SUPPLIED MATERIAL

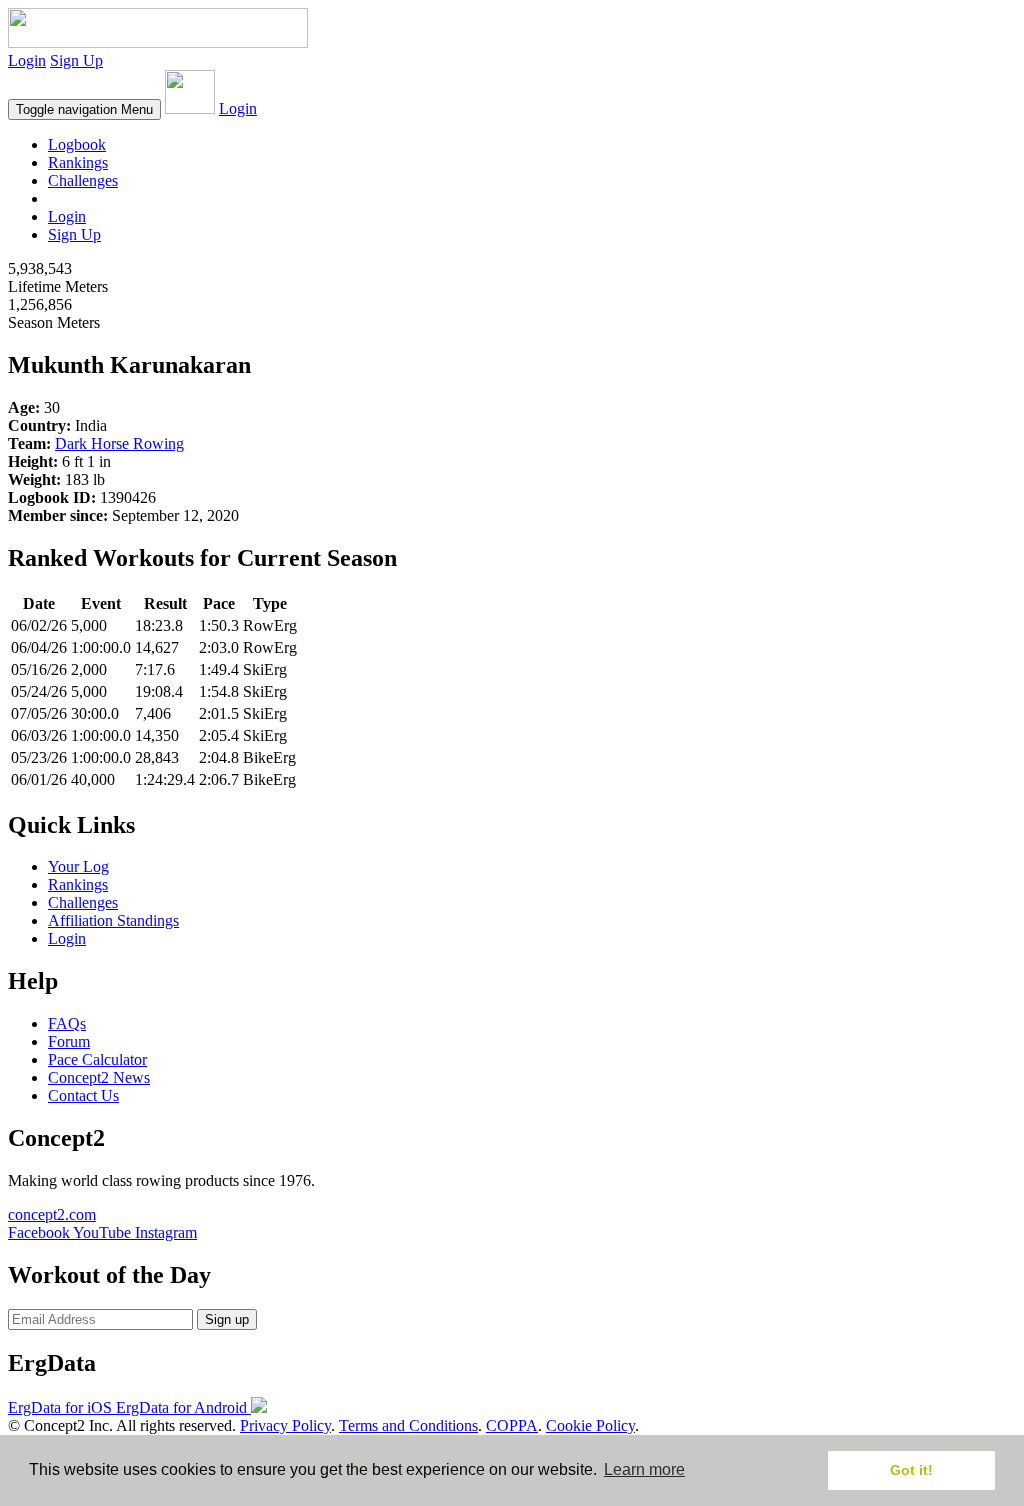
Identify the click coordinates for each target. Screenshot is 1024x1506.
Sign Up (76, 60)
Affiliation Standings (113, 920)
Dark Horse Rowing (119, 443)
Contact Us (83, 1095)
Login (27, 60)
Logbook (77, 144)
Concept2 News (99, 1077)
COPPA (512, 1425)
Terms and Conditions (408, 1425)
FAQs (67, 1023)
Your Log (78, 866)
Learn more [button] (644, 1469)
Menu (84, 109)
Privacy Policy (285, 1425)
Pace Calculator (97, 1059)
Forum (69, 1041)
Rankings (78, 162)
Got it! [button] (911, 1470)
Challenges (83, 180)
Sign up (227, 1319)
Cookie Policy (590, 1425)
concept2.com (52, 1214)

WORK TASK
Reproduce only the lines running from the one that contains "Login (27, 60)" to the last line of the records.

OUTPUT
Login (27, 60)
Logbook (77, 144)
Concept2 News (99, 1077)
COPPA (512, 1425)
Terms and Conditions (408, 1425)
FAQs (67, 1023)
Your Log (78, 866)
Learn more [button] (644, 1469)
Menu (84, 109)
Privacy Policy (285, 1425)
Pace Calculator (97, 1059)
Forum (69, 1041)
Rankings (78, 162)
Got it! [button] (911, 1470)
Challenges (83, 180)
Sign up (227, 1319)
Cookie Policy (590, 1425)
concept2.com (52, 1214)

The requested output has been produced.